Nach Informationen dieser Zeitung richten sich die Ermittlungen unter anderem gegen Michael Kutschenreuter, der bei Com als Finanzvorstand tätig war und mittlerweile Chef der Immobilien-sparte Siemens Real Estate ist. Siemens und die Staatsanwaltschaft wollten dies nicht kommentieren. Laut "Süddeutscher Zeitung" soll außerdem ein 45-jähriger Manager zu den Beschuldigten zählen, der in der Kommunikationssparte für Unternehmenskunden zuständig war und vor etwa einem Jahr den Konzern verließ.

Fünf Verdächtige ­ darunter ein ehemaliger Bereichsvorstand ­ bleiben in Haft. Ihnen und sieben weiteren Personen wird vorgeworfen, rund 20 Millionen Euro aus dem Konzern abgezogen zu haben. Derzeit wird deshalb wegen des Verdachts der Untreue zum Nachteil der Firma Siemens ermittelt, wie die Staatsanwaltschaft mitteilte.

Mutmaßlich soll das Geld in ein Netz schwarzer Kassen geflossen sein. Dies könnte dazu gedient haben, Bestechungsgelder an potenzielle Kunden zu zahlen und so Aufträge zu generieren. Laut "SZ" würde deshalb unter anderem ein Projekt bei den Olympischen Sommerspielen 2004 in Athen untersucht. Auch eine persönliche Bereicherung der Betroffenen wird von den Ermittlern aber nicht ausgeschlossen. Man könne sich noch nicht zu derartigen Details äußern, hieß es bei der Staatsanwaltschaft.
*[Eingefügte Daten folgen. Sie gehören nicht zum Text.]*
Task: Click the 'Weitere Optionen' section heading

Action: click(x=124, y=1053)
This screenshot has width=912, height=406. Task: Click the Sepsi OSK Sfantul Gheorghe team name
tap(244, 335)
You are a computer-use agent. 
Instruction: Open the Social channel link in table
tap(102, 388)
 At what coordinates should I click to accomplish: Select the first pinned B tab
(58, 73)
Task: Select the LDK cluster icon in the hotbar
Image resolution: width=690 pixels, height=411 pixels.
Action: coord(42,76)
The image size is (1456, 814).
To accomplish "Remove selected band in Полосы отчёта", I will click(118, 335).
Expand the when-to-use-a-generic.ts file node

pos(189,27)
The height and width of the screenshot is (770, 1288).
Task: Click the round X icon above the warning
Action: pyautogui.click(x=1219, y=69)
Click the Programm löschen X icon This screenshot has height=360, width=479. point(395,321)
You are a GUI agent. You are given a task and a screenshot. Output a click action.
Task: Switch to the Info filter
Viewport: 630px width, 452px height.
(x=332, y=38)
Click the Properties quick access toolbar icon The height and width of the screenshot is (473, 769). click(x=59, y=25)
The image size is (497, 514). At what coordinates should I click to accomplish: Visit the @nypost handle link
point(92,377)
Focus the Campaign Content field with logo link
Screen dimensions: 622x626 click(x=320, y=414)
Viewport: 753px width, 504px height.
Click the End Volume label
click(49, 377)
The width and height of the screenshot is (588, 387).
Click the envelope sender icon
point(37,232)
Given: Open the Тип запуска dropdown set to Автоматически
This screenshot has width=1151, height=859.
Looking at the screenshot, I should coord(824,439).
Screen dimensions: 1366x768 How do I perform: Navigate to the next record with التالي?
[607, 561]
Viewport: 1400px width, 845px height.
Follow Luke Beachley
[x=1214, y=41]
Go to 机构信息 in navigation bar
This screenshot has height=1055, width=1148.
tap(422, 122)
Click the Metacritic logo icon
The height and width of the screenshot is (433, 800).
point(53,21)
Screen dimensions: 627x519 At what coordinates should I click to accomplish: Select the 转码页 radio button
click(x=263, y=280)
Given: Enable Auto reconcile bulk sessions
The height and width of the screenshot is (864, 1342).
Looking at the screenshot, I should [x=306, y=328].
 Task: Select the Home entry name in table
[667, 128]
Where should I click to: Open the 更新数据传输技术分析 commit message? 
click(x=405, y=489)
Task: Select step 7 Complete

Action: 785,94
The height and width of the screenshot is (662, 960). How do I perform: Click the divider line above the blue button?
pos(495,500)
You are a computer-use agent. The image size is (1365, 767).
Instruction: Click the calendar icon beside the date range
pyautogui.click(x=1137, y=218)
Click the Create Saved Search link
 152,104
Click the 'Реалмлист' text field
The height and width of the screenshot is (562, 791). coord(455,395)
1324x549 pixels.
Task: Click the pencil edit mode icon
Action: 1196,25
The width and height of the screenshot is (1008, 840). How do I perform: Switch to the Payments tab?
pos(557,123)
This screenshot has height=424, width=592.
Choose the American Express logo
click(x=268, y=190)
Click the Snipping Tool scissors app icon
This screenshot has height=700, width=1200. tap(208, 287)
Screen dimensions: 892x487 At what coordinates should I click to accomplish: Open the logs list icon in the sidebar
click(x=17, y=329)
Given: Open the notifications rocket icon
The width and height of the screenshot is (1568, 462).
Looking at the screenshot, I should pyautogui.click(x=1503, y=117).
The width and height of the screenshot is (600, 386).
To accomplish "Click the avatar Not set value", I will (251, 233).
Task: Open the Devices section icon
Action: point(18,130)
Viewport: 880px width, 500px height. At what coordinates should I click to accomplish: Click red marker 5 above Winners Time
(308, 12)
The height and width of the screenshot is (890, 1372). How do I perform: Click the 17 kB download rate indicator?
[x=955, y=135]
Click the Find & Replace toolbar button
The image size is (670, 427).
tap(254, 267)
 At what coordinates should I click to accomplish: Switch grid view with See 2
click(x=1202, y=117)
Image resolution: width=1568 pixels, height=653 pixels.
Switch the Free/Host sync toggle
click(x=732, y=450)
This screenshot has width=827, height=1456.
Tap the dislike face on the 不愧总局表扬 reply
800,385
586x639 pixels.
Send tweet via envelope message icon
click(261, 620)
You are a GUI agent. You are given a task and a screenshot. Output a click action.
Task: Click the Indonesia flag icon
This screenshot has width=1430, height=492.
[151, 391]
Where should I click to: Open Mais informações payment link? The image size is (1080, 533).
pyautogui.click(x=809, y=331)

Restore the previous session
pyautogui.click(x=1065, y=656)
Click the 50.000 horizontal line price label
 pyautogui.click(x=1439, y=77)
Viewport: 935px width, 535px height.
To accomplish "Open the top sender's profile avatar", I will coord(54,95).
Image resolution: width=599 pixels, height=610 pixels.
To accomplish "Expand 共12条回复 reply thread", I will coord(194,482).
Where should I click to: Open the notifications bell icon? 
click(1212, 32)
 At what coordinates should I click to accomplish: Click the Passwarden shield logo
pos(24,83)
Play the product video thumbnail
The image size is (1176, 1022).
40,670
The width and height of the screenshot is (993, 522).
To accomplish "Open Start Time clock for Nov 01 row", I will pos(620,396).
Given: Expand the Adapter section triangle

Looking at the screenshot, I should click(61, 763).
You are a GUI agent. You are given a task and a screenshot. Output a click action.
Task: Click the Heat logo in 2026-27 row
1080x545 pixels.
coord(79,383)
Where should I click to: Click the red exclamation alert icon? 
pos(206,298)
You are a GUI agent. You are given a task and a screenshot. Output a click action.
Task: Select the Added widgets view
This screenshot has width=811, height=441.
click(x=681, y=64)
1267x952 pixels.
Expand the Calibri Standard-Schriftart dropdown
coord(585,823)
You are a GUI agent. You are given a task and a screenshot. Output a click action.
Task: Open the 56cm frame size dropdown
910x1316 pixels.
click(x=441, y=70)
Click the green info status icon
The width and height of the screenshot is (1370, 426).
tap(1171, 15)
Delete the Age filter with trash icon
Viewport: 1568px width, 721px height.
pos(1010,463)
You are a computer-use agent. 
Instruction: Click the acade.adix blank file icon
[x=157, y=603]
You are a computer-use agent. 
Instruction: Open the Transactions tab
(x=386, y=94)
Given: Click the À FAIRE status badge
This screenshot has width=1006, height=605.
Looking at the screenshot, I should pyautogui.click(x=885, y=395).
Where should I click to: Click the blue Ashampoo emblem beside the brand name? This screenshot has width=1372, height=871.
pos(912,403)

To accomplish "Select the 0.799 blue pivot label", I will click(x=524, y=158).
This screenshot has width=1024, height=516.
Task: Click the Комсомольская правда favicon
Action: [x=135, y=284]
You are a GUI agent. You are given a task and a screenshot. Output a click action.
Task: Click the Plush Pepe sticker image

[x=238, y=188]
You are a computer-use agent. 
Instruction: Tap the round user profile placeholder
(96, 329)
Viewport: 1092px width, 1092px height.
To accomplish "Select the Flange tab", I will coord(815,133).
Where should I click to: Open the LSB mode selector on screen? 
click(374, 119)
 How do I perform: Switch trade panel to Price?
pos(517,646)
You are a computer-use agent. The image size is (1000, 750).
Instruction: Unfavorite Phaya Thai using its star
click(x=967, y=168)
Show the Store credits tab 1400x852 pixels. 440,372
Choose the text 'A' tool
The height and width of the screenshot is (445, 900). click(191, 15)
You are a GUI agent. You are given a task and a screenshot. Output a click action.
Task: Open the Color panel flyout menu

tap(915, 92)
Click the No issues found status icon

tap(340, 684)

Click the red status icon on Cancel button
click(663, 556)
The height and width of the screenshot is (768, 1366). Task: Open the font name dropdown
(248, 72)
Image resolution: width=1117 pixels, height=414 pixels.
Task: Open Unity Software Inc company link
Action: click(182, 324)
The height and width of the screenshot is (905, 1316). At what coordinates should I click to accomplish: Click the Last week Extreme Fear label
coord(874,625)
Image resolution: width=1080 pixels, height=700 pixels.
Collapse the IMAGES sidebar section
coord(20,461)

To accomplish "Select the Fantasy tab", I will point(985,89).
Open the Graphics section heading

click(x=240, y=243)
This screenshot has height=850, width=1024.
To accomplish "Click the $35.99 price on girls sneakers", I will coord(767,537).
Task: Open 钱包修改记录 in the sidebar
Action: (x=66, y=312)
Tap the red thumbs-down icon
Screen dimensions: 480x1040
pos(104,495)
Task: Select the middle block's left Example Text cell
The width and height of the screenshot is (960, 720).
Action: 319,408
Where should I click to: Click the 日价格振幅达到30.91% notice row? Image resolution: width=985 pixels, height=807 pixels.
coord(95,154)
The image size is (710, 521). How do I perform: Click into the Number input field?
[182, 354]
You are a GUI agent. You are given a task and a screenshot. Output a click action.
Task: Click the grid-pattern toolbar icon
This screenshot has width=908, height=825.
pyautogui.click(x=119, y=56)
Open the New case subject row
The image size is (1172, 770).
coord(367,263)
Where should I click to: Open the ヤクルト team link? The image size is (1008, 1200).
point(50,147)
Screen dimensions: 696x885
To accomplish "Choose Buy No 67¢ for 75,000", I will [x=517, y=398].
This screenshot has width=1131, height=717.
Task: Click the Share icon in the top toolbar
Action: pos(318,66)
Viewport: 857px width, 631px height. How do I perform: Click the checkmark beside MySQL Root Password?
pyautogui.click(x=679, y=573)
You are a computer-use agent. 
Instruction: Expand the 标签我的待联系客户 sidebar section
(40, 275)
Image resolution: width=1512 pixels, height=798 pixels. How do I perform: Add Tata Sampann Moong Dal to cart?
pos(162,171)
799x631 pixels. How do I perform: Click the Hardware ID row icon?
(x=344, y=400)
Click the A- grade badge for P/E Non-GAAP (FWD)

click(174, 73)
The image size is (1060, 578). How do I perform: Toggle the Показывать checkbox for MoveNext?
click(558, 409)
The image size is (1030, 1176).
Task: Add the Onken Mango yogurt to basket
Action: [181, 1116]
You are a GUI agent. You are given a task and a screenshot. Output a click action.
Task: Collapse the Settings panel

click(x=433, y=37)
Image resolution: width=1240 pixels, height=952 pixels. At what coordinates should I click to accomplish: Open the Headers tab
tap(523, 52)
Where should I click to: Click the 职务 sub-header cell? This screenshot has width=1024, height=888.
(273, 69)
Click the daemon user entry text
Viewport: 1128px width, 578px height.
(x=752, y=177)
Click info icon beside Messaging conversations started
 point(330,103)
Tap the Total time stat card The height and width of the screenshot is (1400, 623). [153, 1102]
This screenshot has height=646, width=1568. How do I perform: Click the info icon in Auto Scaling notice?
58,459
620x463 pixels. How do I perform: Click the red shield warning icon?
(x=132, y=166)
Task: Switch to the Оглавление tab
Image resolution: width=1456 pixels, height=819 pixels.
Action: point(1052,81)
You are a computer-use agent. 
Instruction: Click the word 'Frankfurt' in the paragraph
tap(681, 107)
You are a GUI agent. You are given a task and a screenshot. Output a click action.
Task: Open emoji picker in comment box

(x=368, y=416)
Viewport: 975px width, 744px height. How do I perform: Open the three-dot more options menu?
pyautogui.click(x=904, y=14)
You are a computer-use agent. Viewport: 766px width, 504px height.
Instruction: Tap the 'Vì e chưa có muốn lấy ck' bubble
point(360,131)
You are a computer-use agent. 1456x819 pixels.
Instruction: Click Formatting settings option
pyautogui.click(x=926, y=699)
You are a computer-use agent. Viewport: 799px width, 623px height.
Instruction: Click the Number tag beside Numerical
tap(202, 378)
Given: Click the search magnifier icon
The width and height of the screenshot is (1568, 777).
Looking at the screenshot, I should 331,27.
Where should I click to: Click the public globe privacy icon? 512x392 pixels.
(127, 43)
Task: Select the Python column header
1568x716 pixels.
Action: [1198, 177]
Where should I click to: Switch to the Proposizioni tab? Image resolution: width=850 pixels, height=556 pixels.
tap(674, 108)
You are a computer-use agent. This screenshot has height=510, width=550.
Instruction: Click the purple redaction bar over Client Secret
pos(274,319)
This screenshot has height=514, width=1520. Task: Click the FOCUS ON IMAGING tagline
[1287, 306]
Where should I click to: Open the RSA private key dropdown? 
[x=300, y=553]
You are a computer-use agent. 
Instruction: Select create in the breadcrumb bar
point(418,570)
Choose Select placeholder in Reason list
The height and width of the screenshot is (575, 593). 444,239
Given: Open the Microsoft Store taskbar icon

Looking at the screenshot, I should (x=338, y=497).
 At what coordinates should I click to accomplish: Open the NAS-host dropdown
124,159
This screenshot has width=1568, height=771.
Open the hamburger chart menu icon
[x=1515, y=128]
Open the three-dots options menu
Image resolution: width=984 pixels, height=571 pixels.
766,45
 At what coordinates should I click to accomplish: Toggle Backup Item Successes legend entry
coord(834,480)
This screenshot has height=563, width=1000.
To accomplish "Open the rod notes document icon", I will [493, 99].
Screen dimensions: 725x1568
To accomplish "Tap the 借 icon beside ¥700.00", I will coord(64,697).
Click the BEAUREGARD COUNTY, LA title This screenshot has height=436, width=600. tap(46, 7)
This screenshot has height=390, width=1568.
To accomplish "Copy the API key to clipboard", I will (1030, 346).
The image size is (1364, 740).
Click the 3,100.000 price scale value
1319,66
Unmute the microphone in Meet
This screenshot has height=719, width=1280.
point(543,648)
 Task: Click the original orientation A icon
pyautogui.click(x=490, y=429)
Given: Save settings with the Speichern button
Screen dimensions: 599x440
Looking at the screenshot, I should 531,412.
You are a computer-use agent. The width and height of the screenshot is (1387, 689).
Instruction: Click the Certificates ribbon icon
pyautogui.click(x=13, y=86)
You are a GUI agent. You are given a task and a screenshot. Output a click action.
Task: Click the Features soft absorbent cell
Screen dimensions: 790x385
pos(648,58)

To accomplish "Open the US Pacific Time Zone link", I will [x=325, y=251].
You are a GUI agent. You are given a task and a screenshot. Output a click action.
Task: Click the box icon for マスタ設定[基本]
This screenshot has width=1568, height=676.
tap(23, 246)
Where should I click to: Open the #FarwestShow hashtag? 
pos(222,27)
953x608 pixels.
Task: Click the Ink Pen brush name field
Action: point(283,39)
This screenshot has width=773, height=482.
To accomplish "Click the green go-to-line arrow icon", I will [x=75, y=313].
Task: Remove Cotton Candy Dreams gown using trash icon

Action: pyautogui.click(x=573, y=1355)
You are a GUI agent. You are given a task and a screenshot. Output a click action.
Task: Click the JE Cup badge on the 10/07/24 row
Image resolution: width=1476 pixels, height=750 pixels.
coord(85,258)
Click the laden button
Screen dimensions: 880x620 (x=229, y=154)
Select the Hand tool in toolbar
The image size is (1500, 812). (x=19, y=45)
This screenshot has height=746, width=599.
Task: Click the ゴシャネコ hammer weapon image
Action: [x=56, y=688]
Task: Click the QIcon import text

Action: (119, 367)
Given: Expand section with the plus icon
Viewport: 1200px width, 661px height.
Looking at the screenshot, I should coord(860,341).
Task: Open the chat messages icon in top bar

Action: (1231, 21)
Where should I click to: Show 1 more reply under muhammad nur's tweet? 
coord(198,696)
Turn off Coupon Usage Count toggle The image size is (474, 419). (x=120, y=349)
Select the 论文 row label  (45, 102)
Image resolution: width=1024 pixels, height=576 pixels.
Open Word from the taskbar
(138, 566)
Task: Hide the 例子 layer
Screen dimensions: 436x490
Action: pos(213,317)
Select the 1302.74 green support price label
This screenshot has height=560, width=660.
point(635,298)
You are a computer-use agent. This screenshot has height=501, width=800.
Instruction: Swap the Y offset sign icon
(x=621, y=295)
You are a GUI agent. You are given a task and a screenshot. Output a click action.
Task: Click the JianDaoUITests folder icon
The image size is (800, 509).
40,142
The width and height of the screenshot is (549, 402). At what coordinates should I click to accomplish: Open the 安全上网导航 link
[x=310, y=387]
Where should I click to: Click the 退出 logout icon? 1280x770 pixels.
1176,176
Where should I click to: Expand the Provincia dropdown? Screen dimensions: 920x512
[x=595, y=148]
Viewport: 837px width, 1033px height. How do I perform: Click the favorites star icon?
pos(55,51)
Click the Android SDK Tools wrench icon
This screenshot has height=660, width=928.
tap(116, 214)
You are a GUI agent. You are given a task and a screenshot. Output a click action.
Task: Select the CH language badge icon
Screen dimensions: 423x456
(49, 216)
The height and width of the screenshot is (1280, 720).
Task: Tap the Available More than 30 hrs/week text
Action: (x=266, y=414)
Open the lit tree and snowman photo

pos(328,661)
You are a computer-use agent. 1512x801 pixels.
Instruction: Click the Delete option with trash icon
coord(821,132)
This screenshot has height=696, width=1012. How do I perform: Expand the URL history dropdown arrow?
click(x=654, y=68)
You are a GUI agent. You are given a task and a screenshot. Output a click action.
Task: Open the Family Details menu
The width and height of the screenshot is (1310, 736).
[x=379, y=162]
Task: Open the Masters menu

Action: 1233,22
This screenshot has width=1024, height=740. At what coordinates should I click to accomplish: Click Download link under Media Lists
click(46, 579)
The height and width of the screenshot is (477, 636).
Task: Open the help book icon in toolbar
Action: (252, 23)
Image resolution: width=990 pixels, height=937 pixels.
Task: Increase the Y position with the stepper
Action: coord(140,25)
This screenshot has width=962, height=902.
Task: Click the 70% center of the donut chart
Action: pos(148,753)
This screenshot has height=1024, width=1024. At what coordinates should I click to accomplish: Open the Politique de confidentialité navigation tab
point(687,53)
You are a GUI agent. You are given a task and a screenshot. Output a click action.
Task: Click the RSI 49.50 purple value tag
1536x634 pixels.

Siemens hat unterdessen bekannt gegeben, seine internen Kontrollsysteme "auf etwaige Lücken hin zu überprüfen". Außerdem werde die Nürnberger Kanzlei Beckstein beauftragt, mit unmittelbarer Wirkung die Funktion eines Ombudsmannes für Siemens zu übernehmen. Dieser soll als externe Vertrauensperson auch für anonyme Hinweise auf gesetzwidrige Vorgänge im Konzern dienen.